Monday, April 19, 2010

Pantoum!

Hi Fonz,

Are you in the mood to talk about form? I just finished reading The Anthologist, having had it recommended to me by the flawless Amy Lawless, and it has moodened me to offer my own toot oriel, in verse, by example.

Let us begin just left of the beginning, with the Pantoum. What the? Did she say Pantoum? My frikken spellchecker never heard of it! It's underlining it in red as if to say, Give us a sonnet! Give us a villanelle! [Go look at the Pantoum on wikipedia. No Don't! Unless you want to kind of laugh. Read the first paragraph it is all hinky.]

I'll just explain the Pantoum:

Four-line stanzas with abab rhyme.

Every line in the poem is said twice.

Last line of the poem is the same as the first.

Sounds nice right? The pattern is wacky, though, it’s this:

After the first stanza, the first line of each stanza repeats the second line of the preceding stanza. And the third line of the stanza repeats the fourth line of the preceding stanza. Also, in the last stanza, the second line repeats the heretofore unrepeated third line in the first stanza, and its last line repeats the first line of the first stanza.

Fonz, the truth is, the spellchecker is right, it's not the greatest form. Some forms have their device just right, and the Pantoum, like the sestina in my green-house opinion on the subject, is a B class form. But that's what makes it such a challenge, especially here in the twilight of our ridiculous youth and the bright dawn of something grayer. I meant to say, especially here in the sticky-wicket of a new century. Can we pretend sticky wicket means dense Dantesque forest, out of which one wonders, am I ever to be delivered?

Here's what it is. Here's one from me to you. Where did you come from Fonz? It must be hard. So much pressure, so many expectations. Living with someone else's family. Banging on things to make them work. Urinals in your office. (Thanks for that insight Joelle.)

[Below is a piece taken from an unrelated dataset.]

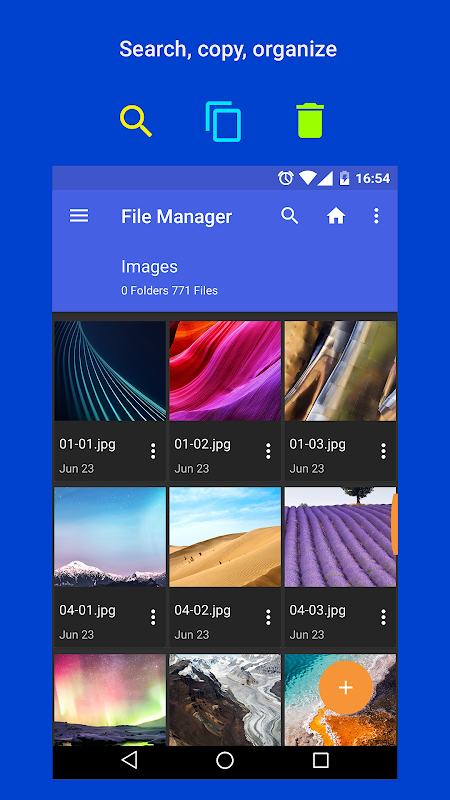Tap the search icon in File Manager toolbar

(289, 216)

Right, well, back to the poem. It was first published in McSweeney's 31. Actually, I change my mind. I love the Pantoum. It floats like a butterfly and stings like a bee.

Circus

My people were existential thugs.

At circus, monkeys in derbies rode us.

Muttering, Life, in a full-bodied shrug,

at circus we swept up the sawdust.


At circus, monkeys in derbies rode us,

while the great rode feathered horses.

At circus we swept up the sawdust,

the dove’s debris and patrons’ losses.


While the great rode feathered horses,

humming to Pegasus, Oh Peggy Sue,

we’d unglove, debrief, and pocket losses.

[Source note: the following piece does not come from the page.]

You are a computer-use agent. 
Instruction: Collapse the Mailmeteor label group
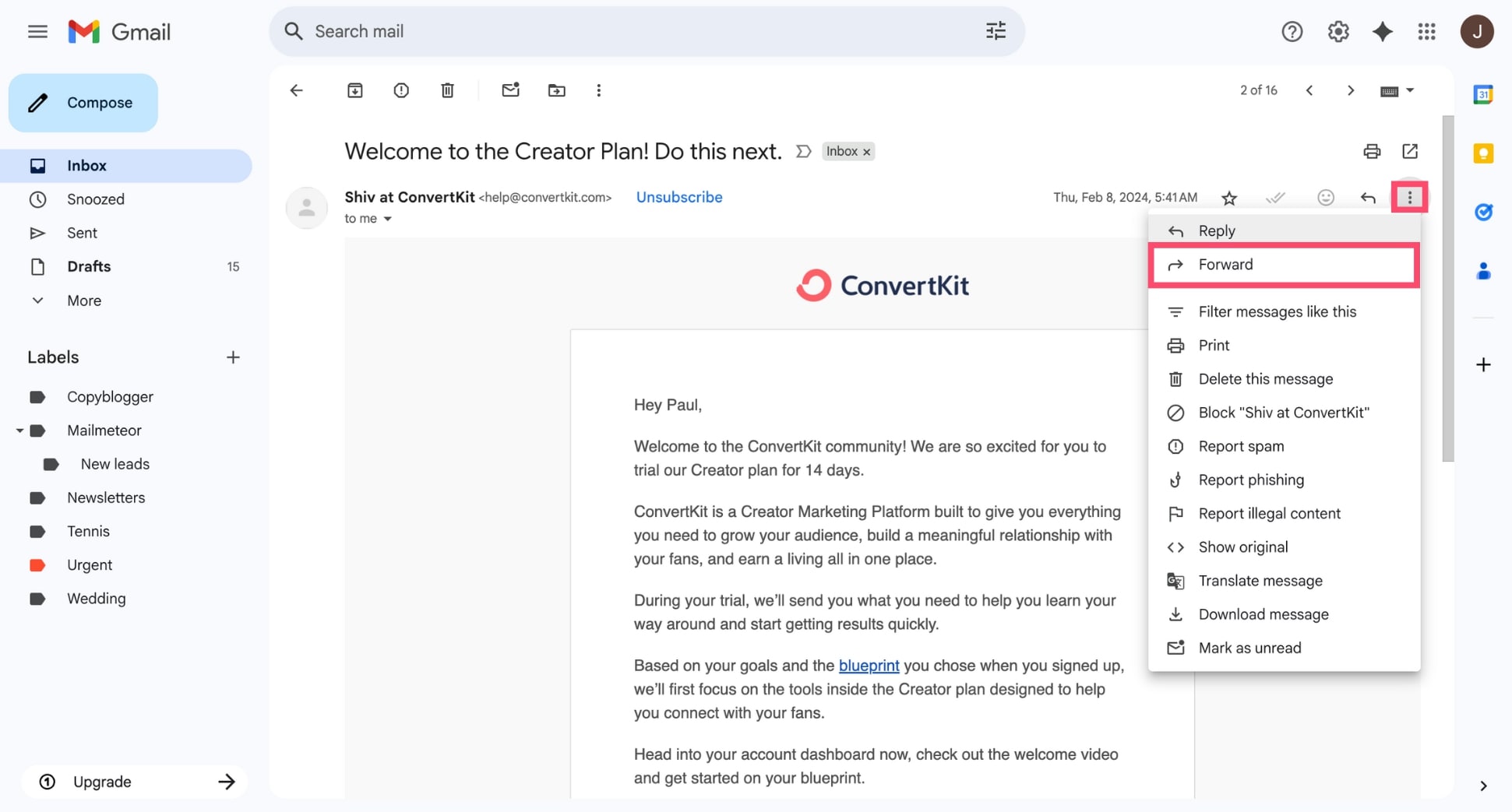coord(19,430)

Tanneries are what my people knew.


Brushing Pegasus to strains of Peggy Sue,

catching acrobats. Shadow of a big top,

tailor’s tales of what the ball-gown knew.

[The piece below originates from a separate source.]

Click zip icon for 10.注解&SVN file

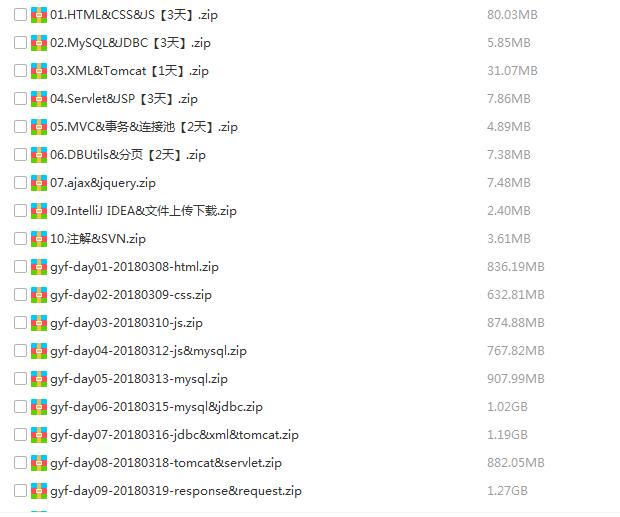coord(39,239)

Sequins and confetti on a rag mop.


Catch an acrobat’s shadow on the big top

muttering, Life, with a bruise. Shrugged

sequins; drooped confetti like a rag mop.

My people were existential thugs.



--

Next up... the Larch. The Larch.


Love,

Jennifer



1 comment:

EricBourland said...

I like this poem a lot.

Thanks for the rundown of the pantoum. I never get very much into them or sestinas. But I like this poem.

Sticky-wicket always cracks me up.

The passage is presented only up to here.